- **WHAT TO PRODUCE**
Edit the records starting at the line containing "Given: Expand 用户管理 sidebar menu" and ending at the last line of the records. Replace "Spain" with "France" and change nothing else.

- **INPUT DATA**
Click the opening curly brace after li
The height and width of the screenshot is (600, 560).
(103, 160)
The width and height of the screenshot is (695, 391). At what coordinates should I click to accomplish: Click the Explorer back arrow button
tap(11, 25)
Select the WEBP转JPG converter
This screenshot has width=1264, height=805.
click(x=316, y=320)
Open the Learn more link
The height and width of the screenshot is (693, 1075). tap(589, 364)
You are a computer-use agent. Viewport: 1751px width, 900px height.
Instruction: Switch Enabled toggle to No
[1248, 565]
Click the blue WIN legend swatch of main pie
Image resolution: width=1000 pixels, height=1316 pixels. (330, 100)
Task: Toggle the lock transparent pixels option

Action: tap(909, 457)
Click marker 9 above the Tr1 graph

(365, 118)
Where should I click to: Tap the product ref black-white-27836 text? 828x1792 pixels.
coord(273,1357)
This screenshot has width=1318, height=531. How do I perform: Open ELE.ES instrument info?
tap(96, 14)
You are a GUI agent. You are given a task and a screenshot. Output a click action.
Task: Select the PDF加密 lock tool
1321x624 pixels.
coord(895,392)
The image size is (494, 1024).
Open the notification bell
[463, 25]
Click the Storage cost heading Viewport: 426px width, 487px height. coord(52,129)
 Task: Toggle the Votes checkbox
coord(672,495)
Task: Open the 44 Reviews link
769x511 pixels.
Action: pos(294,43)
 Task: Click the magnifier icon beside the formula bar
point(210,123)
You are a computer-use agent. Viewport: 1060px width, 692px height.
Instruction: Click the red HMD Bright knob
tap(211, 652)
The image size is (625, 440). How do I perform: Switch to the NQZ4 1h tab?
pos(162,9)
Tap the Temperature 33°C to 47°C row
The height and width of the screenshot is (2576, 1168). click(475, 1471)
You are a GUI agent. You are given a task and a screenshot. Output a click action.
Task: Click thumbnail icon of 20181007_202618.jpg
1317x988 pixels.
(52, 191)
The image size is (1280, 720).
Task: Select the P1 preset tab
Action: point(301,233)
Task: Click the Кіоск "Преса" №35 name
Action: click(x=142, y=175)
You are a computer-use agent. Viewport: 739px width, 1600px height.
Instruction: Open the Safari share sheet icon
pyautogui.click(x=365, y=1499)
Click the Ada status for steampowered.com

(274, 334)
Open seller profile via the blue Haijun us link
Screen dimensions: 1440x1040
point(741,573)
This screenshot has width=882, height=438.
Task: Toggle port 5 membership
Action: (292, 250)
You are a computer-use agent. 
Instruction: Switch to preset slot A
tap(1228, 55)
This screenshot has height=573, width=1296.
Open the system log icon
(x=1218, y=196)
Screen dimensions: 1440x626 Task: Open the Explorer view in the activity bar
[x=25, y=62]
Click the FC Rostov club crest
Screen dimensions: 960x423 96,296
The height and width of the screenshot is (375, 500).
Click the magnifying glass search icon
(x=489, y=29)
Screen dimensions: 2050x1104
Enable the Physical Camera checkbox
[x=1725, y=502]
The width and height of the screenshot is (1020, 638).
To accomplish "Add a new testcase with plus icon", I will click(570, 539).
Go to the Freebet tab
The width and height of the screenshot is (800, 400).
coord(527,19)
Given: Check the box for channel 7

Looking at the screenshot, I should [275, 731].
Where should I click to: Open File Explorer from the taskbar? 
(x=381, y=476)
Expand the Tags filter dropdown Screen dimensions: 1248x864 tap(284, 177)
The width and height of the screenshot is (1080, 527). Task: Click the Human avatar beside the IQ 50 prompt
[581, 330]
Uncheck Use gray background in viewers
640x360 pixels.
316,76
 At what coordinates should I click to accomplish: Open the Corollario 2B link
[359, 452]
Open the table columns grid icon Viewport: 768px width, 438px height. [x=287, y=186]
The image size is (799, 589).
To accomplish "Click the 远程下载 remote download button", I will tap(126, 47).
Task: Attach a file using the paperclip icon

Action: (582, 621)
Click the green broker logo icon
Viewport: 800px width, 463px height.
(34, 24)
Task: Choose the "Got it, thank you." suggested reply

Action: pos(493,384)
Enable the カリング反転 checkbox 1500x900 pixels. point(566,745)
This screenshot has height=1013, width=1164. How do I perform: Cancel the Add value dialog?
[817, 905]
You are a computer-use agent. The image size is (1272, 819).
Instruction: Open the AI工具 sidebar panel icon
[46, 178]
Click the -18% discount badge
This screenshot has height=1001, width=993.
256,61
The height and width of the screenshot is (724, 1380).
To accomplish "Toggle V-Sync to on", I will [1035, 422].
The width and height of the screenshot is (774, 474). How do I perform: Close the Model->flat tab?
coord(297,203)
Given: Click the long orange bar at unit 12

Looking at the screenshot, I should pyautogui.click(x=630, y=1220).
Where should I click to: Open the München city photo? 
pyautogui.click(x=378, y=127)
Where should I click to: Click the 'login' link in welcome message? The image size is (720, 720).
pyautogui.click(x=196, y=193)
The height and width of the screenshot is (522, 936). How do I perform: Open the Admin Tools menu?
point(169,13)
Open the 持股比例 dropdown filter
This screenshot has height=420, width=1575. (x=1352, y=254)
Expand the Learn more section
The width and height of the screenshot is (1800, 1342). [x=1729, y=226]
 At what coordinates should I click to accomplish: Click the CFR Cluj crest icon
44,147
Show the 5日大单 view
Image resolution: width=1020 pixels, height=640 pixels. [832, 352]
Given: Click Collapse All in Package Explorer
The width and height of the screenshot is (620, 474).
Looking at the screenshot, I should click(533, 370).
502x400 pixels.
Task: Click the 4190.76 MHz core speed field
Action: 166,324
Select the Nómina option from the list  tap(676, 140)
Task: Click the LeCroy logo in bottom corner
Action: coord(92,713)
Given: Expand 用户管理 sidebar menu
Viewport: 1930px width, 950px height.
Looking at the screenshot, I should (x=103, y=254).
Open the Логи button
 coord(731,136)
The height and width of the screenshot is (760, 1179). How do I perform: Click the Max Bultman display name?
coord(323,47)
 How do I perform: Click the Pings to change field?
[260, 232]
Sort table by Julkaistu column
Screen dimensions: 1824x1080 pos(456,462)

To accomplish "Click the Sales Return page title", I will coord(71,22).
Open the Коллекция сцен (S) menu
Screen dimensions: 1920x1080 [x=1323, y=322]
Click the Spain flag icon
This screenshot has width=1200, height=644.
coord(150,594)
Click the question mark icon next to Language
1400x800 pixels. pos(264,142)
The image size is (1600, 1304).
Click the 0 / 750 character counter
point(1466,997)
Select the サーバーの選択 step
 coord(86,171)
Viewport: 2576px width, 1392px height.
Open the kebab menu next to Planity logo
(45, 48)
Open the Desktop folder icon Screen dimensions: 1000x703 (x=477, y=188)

- **FULL SOLUTION**
Given: Expand 用户管理 sidebar menu
Viewport: 1930px width, 950px height.
Looking at the screenshot, I should (x=103, y=254).
Open the Логи button
 coord(731,136)
The height and width of the screenshot is (760, 1179). How do I perform: Click the Max Bultman display name?
coord(323,47)
 How do I perform: Click the Pings to change field?
[260, 232]
Sort table by Julkaistu column
Screen dimensions: 1824x1080 pos(456,462)

To accomplish "Click the Sales Return page title", I will coord(71,22).
Open the Коллекция сцен (S) menu
Screen dimensions: 1920x1080 [x=1323, y=322]
Click the France flag icon
This screenshot has width=1200, height=644.
coord(150,594)
Click the question mark icon next to Language
1400x800 pixels. pos(264,142)
The image size is (1600, 1304).
Click the 0 / 750 character counter
point(1466,997)
Select the サーバーの選択 step
 coord(86,171)
Viewport: 2576px width, 1392px height.
Open the kebab menu next to Planity logo
(45, 48)
Open the Desktop folder icon Screen dimensions: 1000x703 (x=477, y=188)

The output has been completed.